ぎゃびーさんぴんち
「よいしょ。これで、最後かなぁ」
どっしりとした書類の束をデスクに置いた。ブカブカの白いスーツの裾をめくり、たくさんの言語を眺める。全世界の言語の束は重厚だった。
古びて埃臭い一室には届かなかった何世紀ぶんの『言葉』が収納されている。この部屋はどこにもない、奇跡の空間だった。
淀んだ空気をかき混ぜる換気設備の音しかしない、深夜。
ギャビー・リッターは真剣に葉書や便箋を仕分けしたのを確認する。このご身分も悪くない。
狂った遊園地にいるよりは随分、気が紛れる。
疲れが限界に達し、ふとタバコが吸いたくなり、部屋を出た時だった。自前の携帯──ガラケーが鳴った。慌てて廊下を走り外に出る。
「やっほー。リマブィテアスンアナ・ダッチバーン・ディスピピアンスちゃん。元気?」
「やめろ!今、仕事終わったとこなの!」
相方が茶化して笑う声がわずかにハリボテの喫煙所に響く。
「それといちいち、その長い名前いうのやめてよ」
「はいはい。わたち、トーローテレイン・フープは、今日も独りでお仕事頑張ってまぁーすっ」
「わ、分かったよ」
明るい声に恨みが含まれたのを察して堪忍した。
「ねー、いつ帰ってくるん?」
「いやいや、下界に降りたばかりだろーが」
「Boo」
「そっちはどう?」
「相変わらずガラガラでーす。ギャビーちゃんが健気にお仕事してるの見ながらポテト食べてた」
狂った遊園地がガラガラである事が平常なのだから、安心していい。しかし頭上から監視されていると思うと背中が痒くなった。
「じゃあ、お疲れだろうから、ばいなら〜」
一方的に電話が切られ、ため息をついていると、喫煙所に誰かがやってきた。ラファティ・アスケラだろうか?
(ラフは喫煙しないはず…)
「やー。ギャビー。珍しいじゃん、タバコぷかぷかする気かい?」
パーテーションの影から現れたのは長身の男。ミハル・ミザーンだった。
艷めくブロンドヘアーに華やかな香水。顔つきも端正で、人間なら美男というべきだろう。
この世の者でない部類は捕食対象から警戒されぬよう美男美女であるのを好む。こちら側では美人は珍しくはないのだ。
「…!み、みみ、ミハルさん、邪魔して、すいません!」
保守派のリーダー格の一人がなぜここに?
偽物の天使には見合わない──橙色と黒の奇妙な瞳がこちらを見透かしたような、妖しげな好奇心を宿した視線で覗いてくる。きっとあちらは気づいている。

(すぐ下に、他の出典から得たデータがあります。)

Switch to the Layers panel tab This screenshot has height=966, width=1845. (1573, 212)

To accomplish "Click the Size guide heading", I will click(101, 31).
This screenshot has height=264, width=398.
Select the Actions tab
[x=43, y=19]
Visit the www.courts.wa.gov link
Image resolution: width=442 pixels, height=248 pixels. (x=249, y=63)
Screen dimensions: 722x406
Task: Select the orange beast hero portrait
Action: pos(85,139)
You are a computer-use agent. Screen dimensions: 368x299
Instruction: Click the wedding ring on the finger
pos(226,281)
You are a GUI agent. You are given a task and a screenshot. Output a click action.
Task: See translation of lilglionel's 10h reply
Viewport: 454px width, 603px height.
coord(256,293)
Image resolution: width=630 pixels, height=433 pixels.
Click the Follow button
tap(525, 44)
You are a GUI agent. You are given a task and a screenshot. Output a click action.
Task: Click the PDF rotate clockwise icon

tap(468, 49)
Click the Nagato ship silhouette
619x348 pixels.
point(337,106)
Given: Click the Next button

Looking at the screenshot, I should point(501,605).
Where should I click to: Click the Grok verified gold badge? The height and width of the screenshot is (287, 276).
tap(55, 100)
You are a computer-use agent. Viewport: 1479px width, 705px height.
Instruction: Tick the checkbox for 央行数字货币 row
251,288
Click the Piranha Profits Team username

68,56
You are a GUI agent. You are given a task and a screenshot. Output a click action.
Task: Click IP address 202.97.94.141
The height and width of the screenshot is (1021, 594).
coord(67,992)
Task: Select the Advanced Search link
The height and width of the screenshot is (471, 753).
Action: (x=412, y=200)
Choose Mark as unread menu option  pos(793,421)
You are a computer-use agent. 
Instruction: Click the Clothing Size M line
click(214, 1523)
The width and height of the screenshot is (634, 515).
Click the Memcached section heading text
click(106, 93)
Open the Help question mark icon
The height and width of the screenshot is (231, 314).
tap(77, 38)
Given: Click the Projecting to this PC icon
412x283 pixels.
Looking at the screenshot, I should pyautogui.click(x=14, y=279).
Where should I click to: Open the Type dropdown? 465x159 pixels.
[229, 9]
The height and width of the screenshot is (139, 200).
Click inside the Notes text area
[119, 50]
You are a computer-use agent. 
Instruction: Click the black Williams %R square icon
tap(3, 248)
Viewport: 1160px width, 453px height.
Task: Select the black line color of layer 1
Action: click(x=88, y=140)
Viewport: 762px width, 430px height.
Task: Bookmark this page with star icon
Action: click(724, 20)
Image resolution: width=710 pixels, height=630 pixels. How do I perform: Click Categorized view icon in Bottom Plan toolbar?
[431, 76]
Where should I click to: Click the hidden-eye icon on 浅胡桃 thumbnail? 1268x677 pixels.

このギャビー・リッターが、かつての人物でないのを。それを暴くぞ、とわずかなサインを出したらどのような反応をするのか。
「いいよー、別に。お取り込み中な声がしたから覗いてみたんだわ。したら、ギャビーちゃんがいて、おかしーなーと」
「あ、あはは」
美麗な顏を輝かしく綻ばせ、彼はベンチに座った。
「ギャビーちゃん。サリエリちゃんを殺したいん?」
「え?!は」
「じゃないとそんな嘘くさいカッコしてスパイしてる訳ないけんね。サリエリちゃん、嫌われ者だから」
「な、ななな、何を言ってるんですか?!」
素面でもそう思った。今のどこを見て、そんな発言ができるのだろう?
(まさか…喫煙所に監視カメラが?)
もちろん『ギャビー・リッター』はサリエリを暗殺しに来た訳では無い。
「オイラもサリエリちゃんキライ。ま、それは仕方ない。この世に存在する限り、敵が生まれるもん」
三つ編みを弄りながら、彼は明るく言う。
「保守派への勧誘ですか…?」
「いーや。保守派はもう忘れてるよ、サリエリちゃんたちの事件も、存在も。自分らのやりたいのやってるだけ」
「…」
サリエリ・クリウーチとは、なんと哀れな娘だろう。今も時間が止まったまま。少しだけ同情する。
「天使代理人協会なんてサリエリちゃんも、面白いスローガン掲げるもんやね。ねえ、ギャビー・リッター。殺すなら優しく、ね。あの子が可哀想でしょ」
電子タバコを吹かすと、彼はリラックスした様子で空を仰いだ。